The former Bank of Scotland chief, who reported for the UK Government this summer on setting up a business bank, said he was "quite disturbed by the squeeze on small and medium-sized businesses".
But he said his own Promethean Investments -where he and sons Hamish and Michael Burt are partners - was among those set to expand to take advantage of the demand for finance.
Sir Peter was commenting on the suspension of trading in the shares of Promethean, the AIM-listed specialist investment group he created in 2005 with Promethean Investments as manager.
The listed group, where Lloyds Banking Group inherited a 22% stake from Bank of Scotland, has been in wind-up since shareholders voted in 2009 for a return of their cash, and had hoped to liquidate all its assets by the end of last year. But the company was left holding its major stake in TIS, the biggest player in the depressed traded endowment policy market, and its associated Protected Asset TEP Fund (PATF).
A bid from PATF for TIS emerged earlier this year but was aborted. In March, Sir Peter, Promethean's chairman, told shareholders the continued delay was "immensely frustrating".
Yesterday a plan finally emerged which will see TIS reverse into Promethean to acquire its AIM listing as a renamed "multi-strategy investment company". Sir Peter confirmed that would end the Burt connection.
Promethean shares, once at 132p, were suspended at 10p yesterday, valuing the business at £5.2 million, half of what Sir Peter said it paid for TIS. Shareholders have since 2009 received 94p a share back in sale proceeds.
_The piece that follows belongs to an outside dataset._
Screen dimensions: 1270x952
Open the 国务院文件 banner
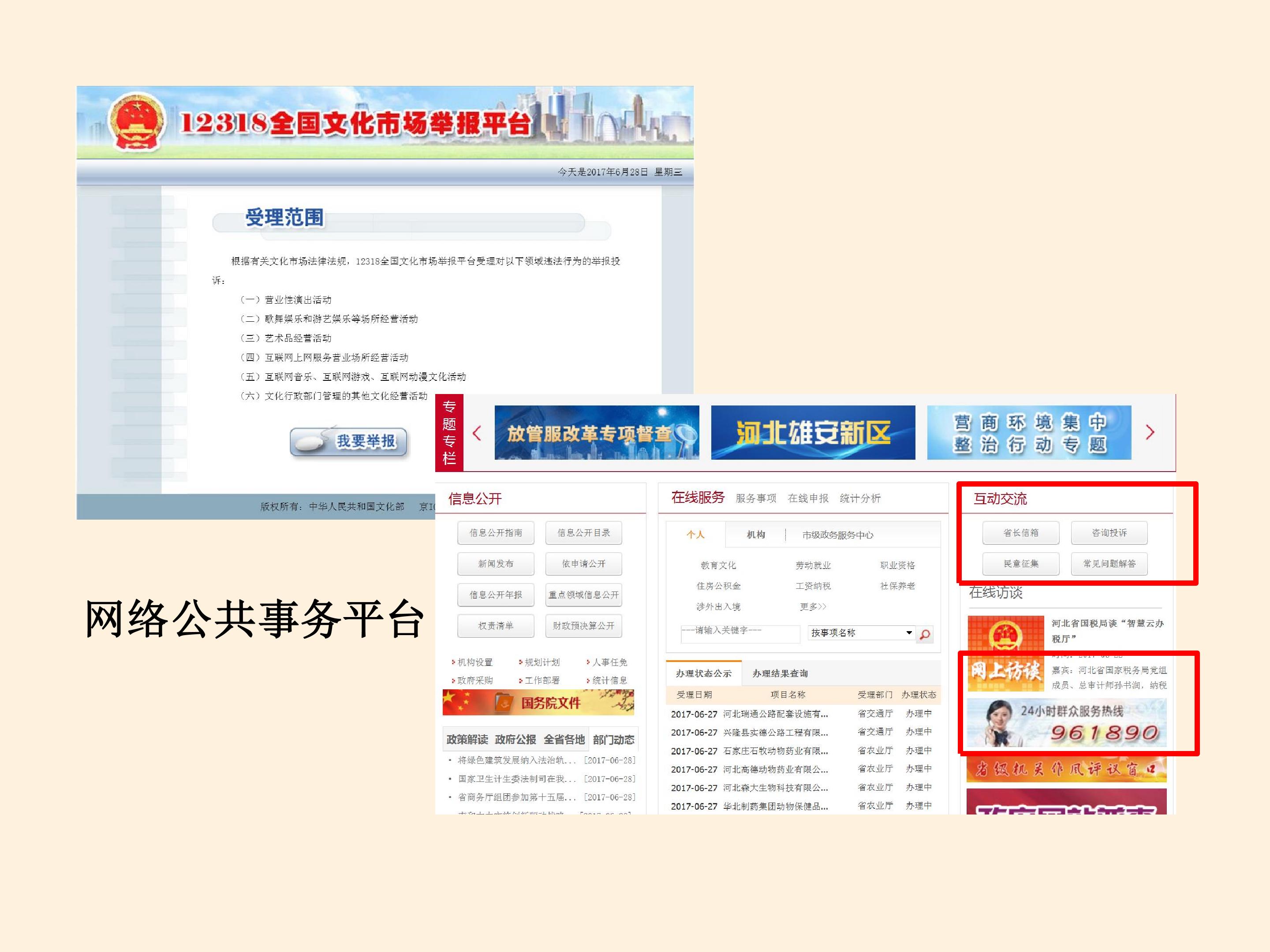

Sir Peter said: "Timing was not great in the sense that in the middle of 2005 we were very close to the peak of the market. If you look back we did a pretty good job for the investors in the round, and they have had a substantial profit back over the last seven years."
He said if the proposed deal went ahead, Promethean shareholders would be left with "a smaller percentage of a bigger company" which had plans to widen its investment activities.